What the task asks –
Nothing but the text of the listing, repeated exactly, belongs in the answer; leave the images out.

Supplied records –
Content starts
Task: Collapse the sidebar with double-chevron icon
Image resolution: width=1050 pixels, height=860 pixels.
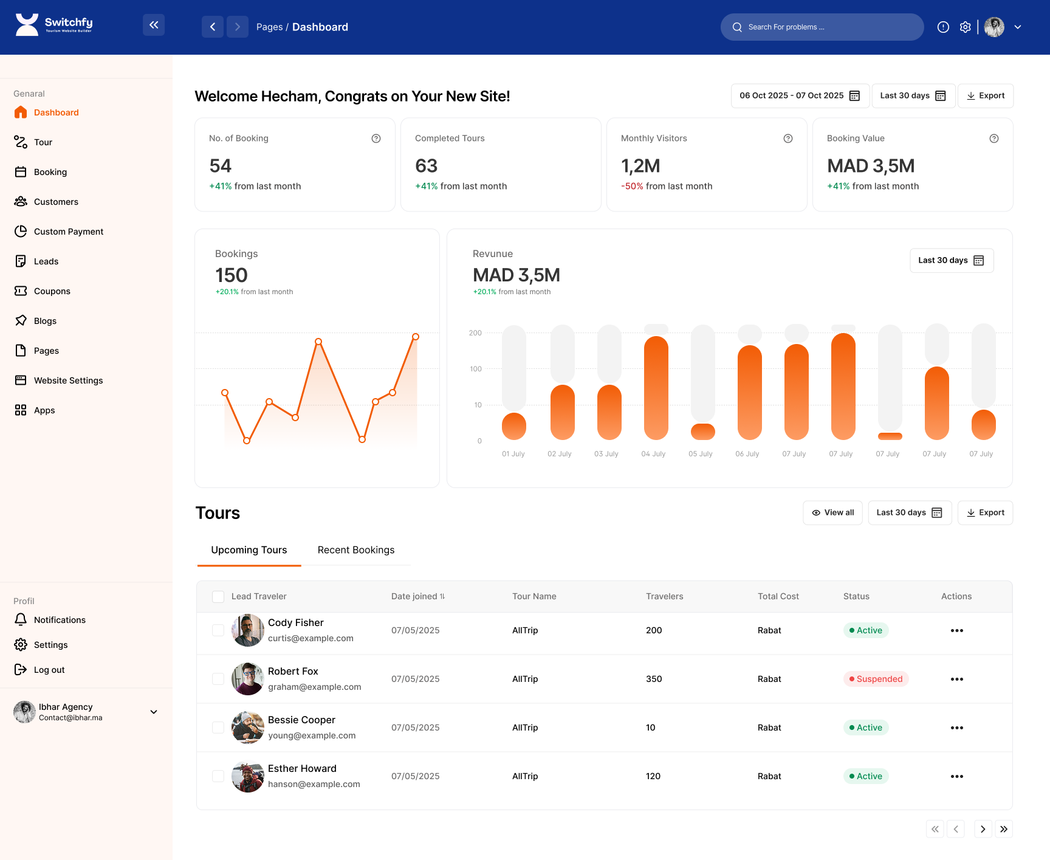Action: (x=154, y=25)
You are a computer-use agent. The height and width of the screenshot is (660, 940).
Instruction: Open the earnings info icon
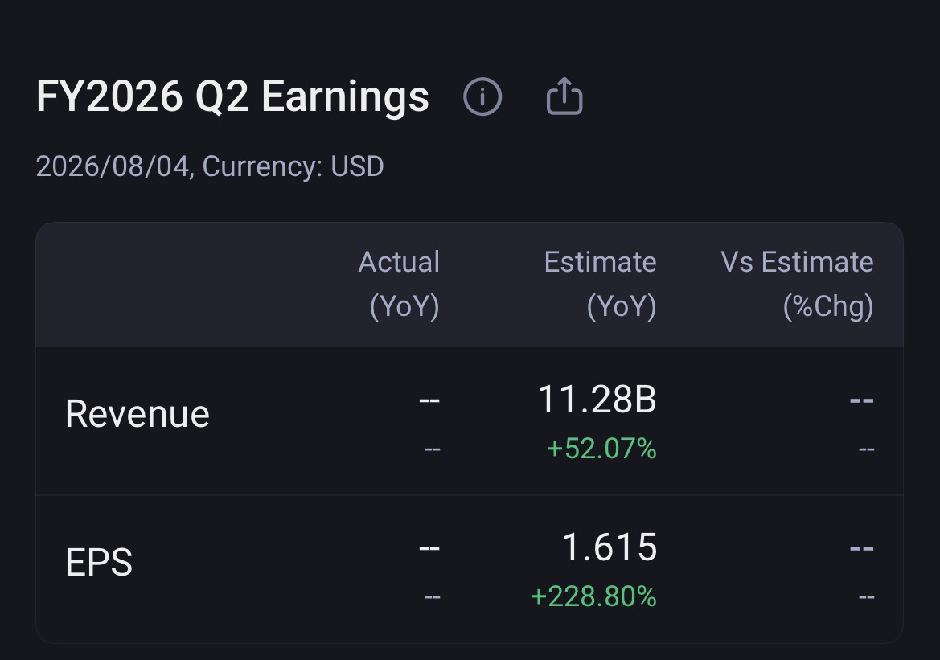[482, 96]
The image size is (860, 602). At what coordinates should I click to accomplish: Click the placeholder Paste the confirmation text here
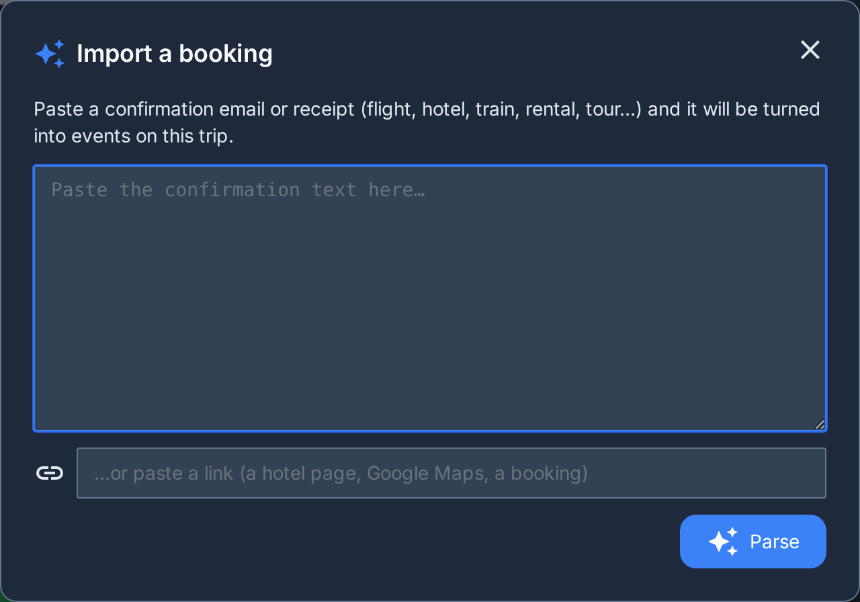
Content ends
Worked solution –
Task: Collapse the sidebar with double-chevron icon
Image resolution: width=1050 pixels, height=860 pixels.
Action: (x=154, y=25)
You are a computer-use agent. The height and width of the screenshot is (660, 940).
Instruction: Open the earnings info icon
[482, 96]
The image size is (860, 602). At what coordinates should I click to accomplish: Click the placeholder Paste the confirmation text here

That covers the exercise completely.